>>13500779
I'm not entirely certain this is true.
In a free market system, in theory, the person who develops the cure gets the most business. Again, in theory, as the means and access to biotech grow, the ability for new market competitors should also expand - meaning that any conspiracy to hide cures among the mega-corporations have a shelf-life. While I will agree that a savvy corporation would not likely market a cure when they can market a treatment, this benefit lasts only so long as there is no reason for their competitors or upstarts to upset the market with a cure.
After all, if you can get treated or cured - which would you pay for?
Thus, I ask why it is medical competition does not release cures more frequently - and I believe there are two substantial factors. First is the FDA regulations. Because a business must front the costs to get a drug treatment through FDA inspection, there is a significant barrier to entry into the market.
Second is the nature of market patents. The only drug a company is going to sink time and money into clearing regulatory systems is a drug they can hold the exclusive rights to. This means that there is almost no incentive to use "multi-purpose" drugs for treatment. Because of how FDA rules work, even if a drug is very well studied with known toxicity, side effects, etc - a doctor cannot prescribe the medication for any diagnosed symptom or illness it has not already been approved for by the FDA. So, if a simple cough syrup could cure cancer, or something, but that syrup has no ability to be patented, the companies will not invest money into clearing regulatory hurdles to authorize it as a cancer treatment.
They will go out of their way to develop a whole new synthetic drug that does the exact same thing as some over the counter medicine - just to patent it and push it through as a treatment.
I am exaggerating to some degree, but the trials to clear a drug through the FdA are not cheap and rather than the market working to bring an effective product to the consumer at a reasonable price, the market works to develop an exclusive legal right to deny its production competitors access to the same market - because if I were to get aspirin approved as a cancer treatment at great cost to myself, then ANY aspirin from any manufacturer can be prescribed to a patient.
But if the drug that undergoes approval is a special one that I hold the patent to - then I can recover the costs of all development and approval. …. And possibly completely gouge the market.

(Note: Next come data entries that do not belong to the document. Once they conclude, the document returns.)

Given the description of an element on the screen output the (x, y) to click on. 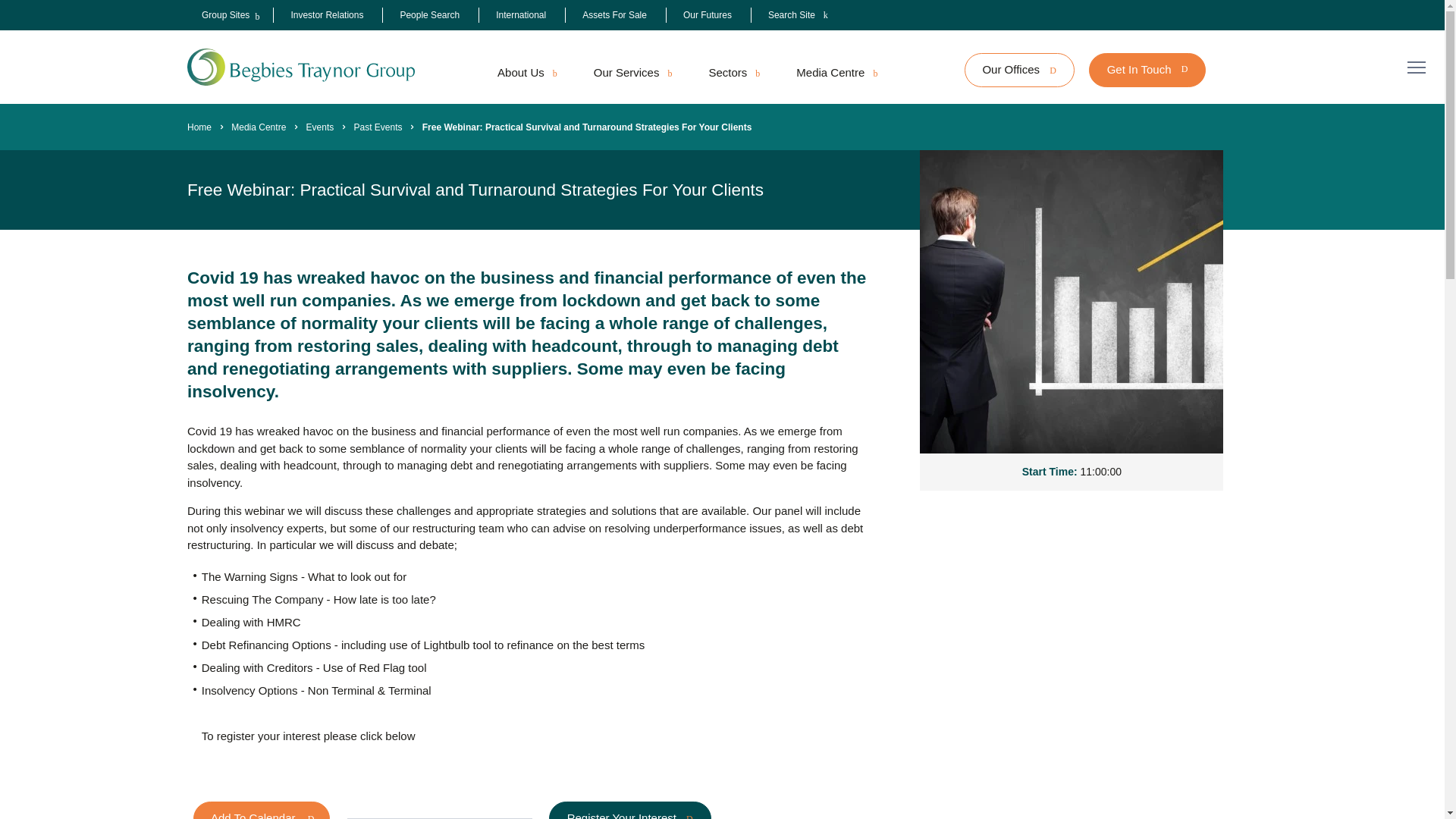
Assets For Sale (614, 15)
Group Sites (225, 15)
People Search (429, 15)
Go to Past Events (377, 127)
About Us (527, 73)
Search Site (798, 15)
Our Futures (707, 15)
Investor Relations (325, 15)
Go to Media Centre (258, 127)
Go to Events (319, 127)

Another aspect is that share holders of a company can never agree on much other than mutual profit for themselves. This will invariably create a corporate climate which, to get advanced, one creates profit at any expense to the business. Wages get frozen to fuel profit reports, workplace quality gets sacrificed, labor is exported. You even get such insane decisions as choosing to relocate manufacturing to the very countries executing industrial espionage and hosting state-sponsored competitors to their market.
If it gets a profit, it means more cocaine and more hookers. It is the common denominator among corporate share holders and every large corporation will inevitably be hollowed out by its owners when said owners can't actually own the business as an expression of their self.
Something to think about in the context of a democratic republic.